-- Opening Marker --
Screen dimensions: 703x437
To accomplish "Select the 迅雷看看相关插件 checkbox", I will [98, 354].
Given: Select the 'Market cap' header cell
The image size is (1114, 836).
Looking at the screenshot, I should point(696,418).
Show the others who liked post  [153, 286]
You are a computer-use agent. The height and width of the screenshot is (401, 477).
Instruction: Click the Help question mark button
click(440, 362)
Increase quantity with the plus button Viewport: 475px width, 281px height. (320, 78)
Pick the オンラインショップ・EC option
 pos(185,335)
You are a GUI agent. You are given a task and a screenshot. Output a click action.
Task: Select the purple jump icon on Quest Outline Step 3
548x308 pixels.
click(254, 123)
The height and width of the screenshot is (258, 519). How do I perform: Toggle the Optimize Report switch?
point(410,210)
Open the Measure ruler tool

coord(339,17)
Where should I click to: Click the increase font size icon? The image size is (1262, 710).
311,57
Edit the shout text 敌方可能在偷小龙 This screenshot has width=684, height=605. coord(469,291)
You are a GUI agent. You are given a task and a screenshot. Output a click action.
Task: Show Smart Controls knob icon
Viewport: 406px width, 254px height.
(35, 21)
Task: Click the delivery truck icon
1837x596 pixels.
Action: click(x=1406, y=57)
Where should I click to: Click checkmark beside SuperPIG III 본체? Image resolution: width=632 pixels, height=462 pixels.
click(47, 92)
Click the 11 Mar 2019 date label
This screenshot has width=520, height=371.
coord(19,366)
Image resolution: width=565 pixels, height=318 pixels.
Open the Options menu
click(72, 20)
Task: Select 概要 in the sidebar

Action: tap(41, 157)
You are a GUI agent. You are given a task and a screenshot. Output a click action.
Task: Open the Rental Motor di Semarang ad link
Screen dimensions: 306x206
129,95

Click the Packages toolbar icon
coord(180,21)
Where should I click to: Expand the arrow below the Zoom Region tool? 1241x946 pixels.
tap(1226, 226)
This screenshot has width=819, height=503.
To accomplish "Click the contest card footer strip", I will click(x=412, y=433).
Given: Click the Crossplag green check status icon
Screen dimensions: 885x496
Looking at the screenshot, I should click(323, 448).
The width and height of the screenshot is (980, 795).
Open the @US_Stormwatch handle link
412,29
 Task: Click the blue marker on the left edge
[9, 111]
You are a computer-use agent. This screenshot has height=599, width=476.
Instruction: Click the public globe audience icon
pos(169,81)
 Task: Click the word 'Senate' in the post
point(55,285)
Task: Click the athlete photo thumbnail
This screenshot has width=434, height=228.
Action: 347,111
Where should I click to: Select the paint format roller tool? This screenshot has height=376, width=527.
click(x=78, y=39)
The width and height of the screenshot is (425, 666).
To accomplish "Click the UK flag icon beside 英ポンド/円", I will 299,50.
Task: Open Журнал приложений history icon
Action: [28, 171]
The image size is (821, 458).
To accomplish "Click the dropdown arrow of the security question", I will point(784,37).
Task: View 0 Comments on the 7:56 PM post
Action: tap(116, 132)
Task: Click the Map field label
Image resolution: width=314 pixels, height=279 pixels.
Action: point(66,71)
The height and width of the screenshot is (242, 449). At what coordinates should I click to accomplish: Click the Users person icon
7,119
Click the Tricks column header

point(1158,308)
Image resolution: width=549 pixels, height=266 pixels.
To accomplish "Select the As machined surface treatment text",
-- Closing Marker --
Print every entry from the material exactly.

§ Exercise output:
Screen dimensions: 703x437
To accomplish "Select the 迅雷看看相关插件 checkbox", I will [98, 354].
Given: Select the 'Market cap' header cell
The image size is (1114, 836).
Looking at the screenshot, I should point(696,418).
Show the others who liked post  [153, 286]
You are a computer-use agent. The height and width of the screenshot is (401, 477).
Instruction: Click the Help question mark button
click(440, 362)
Increase quantity with the plus button Viewport: 475px width, 281px height. (320, 78)
Pick the オンラインショップ・EC option
 pos(185,335)
You are a GUI agent. You are given a task and a screenshot. Output a click action.
Task: Select the purple jump icon on Quest Outline Step 3
548x308 pixels.
click(254, 123)
The height and width of the screenshot is (258, 519). How do I perform: Toggle the Optimize Report switch?
point(410,210)
Open the Measure ruler tool

coord(339,17)
Where should I click to: Click the increase font size icon? The image size is (1262, 710).
311,57
Edit the shout text 敌方可能在偷小龙 This screenshot has width=684, height=605. coord(469,291)
You are a GUI agent. You are given a task and a screenshot. Output a click action.
Task: Show Smart Controls knob icon
Viewport: 406px width, 254px height.
(35, 21)
Task: Click the delivery truck icon
1837x596 pixels.
Action: click(x=1406, y=57)
Where should I click to: Click checkmark beside SuperPIG III 본체? Image resolution: width=632 pixels, height=462 pixels.
click(47, 92)
Click the 11 Mar 2019 date label
This screenshot has width=520, height=371.
coord(19,366)
Image resolution: width=565 pixels, height=318 pixels.
Open the Options menu
click(72, 20)
Task: Select 概要 in the sidebar

Action: tap(41, 157)
You are a GUI agent. You are given a task and a screenshot. Output a click action.
Task: Open the Rental Motor di Semarang ad link
Screen dimensions: 306x206
129,95

Click the Packages toolbar icon
coord(180,21)
Where should I click to: Expand the arrow below the Zoom Region tool? 1241x946 pixels.
tap(1226, 226)
This screenshot has width=819, height=503.
To accomplish "Click the contest card footer strip", I will click(x=412, y=433).
Given: Click the Crossplag green check status icon
Screen dimensions: 885x496
Looking at the screenshot, I should click(323, 448).
The width and height of the screenshot is (980, 795).
Open the @US_Stormwatch handle link
412,29
 Task: Click the blue marker on the left edge
[9, 111]
You are a computer-use agent. This screenshot has height=599, width=476.
Instruction: Click the public globe audience icon
pos(169,81)
 Task: Click the word 'Senate' in the post
point(55,285)
Task: Click the athlete photo thumbnail
This screenshot has width=434, height=228.
Action: 347,111
Where should I click to: Select the paint format roller tool? This screenshot has height=376, width=527.
click(x=78, y=39)
The width and height of the screenshot is (425, 666).
To accomplish "Click the UK flag icon beside 英ポンド/円", I will 299,50.
Task: Open Журнал приложений history icon
Action: [28, 171]
The image size is (821, 458).
To accomplish "Click the dropdown arrow of the security question", I will point(784,37).
Task: View 0 Comments on the 7:56 PM post
Action: tap(116, 132)
Task: Click the Map field label
Image resolution: width=314 pixels, height=279 pixels.
Action: point(66,71)
The height and width of the screenshot is (242, 449). At what coordinates should I click to accomplish: Click the Users person icon
7,119
Click the Tricks column header

point(1158,308)
Image resolution: width=549 pixels, height=266 pixels.
To accomplish "Select the As machined surface treatment text",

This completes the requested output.